[Opening Data for processing section]

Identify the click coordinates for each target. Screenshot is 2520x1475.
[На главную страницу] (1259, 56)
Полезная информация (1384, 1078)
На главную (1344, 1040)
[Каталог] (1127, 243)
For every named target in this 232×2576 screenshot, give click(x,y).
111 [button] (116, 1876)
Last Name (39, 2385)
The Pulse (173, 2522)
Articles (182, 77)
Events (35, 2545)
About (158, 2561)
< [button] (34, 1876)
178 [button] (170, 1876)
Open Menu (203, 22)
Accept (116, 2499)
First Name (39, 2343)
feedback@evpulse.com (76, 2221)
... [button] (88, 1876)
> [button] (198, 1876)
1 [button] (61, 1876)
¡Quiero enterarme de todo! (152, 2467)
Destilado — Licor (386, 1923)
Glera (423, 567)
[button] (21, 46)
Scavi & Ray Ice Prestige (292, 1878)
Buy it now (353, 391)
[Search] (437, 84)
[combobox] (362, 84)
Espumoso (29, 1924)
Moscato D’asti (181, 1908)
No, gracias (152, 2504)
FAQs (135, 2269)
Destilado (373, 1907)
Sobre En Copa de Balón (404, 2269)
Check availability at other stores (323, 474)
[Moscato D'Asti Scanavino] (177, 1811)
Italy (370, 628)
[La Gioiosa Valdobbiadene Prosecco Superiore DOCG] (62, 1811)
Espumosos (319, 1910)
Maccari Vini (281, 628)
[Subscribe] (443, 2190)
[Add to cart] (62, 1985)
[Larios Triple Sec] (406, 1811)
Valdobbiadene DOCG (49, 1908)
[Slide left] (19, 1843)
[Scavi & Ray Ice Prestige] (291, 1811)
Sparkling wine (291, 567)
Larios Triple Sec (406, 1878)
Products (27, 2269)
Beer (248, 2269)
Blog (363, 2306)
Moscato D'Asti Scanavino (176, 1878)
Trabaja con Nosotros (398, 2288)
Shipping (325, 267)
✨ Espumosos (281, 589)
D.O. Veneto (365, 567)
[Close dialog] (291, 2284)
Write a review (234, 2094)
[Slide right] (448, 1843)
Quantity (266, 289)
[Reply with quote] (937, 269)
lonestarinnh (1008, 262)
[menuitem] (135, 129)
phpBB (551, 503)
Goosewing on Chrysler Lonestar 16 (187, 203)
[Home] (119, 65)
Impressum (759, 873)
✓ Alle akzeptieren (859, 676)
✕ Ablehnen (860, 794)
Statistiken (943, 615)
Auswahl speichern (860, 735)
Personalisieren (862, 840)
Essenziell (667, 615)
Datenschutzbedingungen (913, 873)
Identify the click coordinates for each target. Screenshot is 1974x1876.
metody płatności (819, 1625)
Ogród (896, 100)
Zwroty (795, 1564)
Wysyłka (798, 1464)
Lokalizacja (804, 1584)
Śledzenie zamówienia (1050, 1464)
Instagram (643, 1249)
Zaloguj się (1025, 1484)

[Closing Data for processing section]

Task brief =
What lines of the material above include "Triple"? Copy each one.

Response below =
[Larios Triple Sec] (406, 1811)
Larios Triple Sec (406, 1878)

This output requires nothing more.